When I started my organisation, Mentally Aware Nigeria Initiative (MANI), I acknowledged how under-resourced the mental health space was in Nigeria, but I also understood that I had to do things differently if we were to make sustainable impact. So, I decided to make use of a model that allowed people to take ownership of the growth of the organisation and one that didn’t require a lot of financial resources.
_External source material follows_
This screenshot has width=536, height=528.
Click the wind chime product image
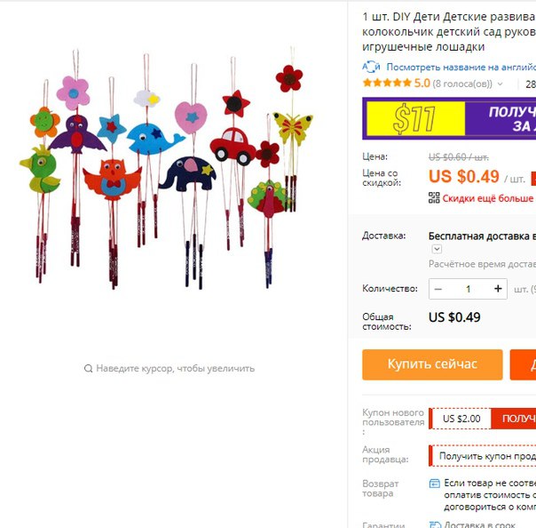point(167,168)
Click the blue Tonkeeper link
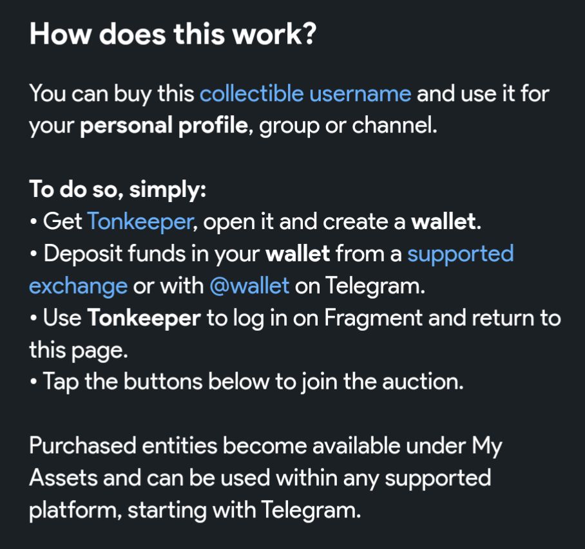This screenshot has height=549, width=585. (x=140, y=222)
It was also important to identify our target group and one that assured us of a faster and more impactful route towards sustained growth. I did some initial research to understand how influencers in Nigeria worked and learnt how they would all get on the same WhatsApp or Facebook group and on these groups, everyone is mandated to re-post a message or hashtag until it starts trending, regardless of who was paid to promote it. So, I used this influencer-based model to create an advocacy program that had people volunteering their social media pages, where they volunteered to share and retweet any post from our social media pages to reach a wider audience.

Over time, this became an organic process where people started to share our posts naturally. This helped us grow our presence on social media and kickstart our campaigns. Of course, the posts had to be quality but simple posts that could maintain the attention of readers.

Another example, of using innovation in my work is when we coordinated a one-month virtual summit in October 2018 for World Mental Health Day. This virtual summit was the biggest in Africa and had a reach on Twitter of more than 4.2 million, with 50 topics discussed every day for 5 days and more than 6,000 people in conversation over those five days. The budget for this, including promotion and flyers was 350 US Dollars, but the impact was resonating, with our volunteer base tripling.

What advice do you have for current students?

My advice for students is to work on developing transferable skills. I would encourage them to make efforts to build their network, to take risks and to expand their skillets. While academic skills are of utmost importance, it is also important to remember that these other skills will serve them well as they progress in their career.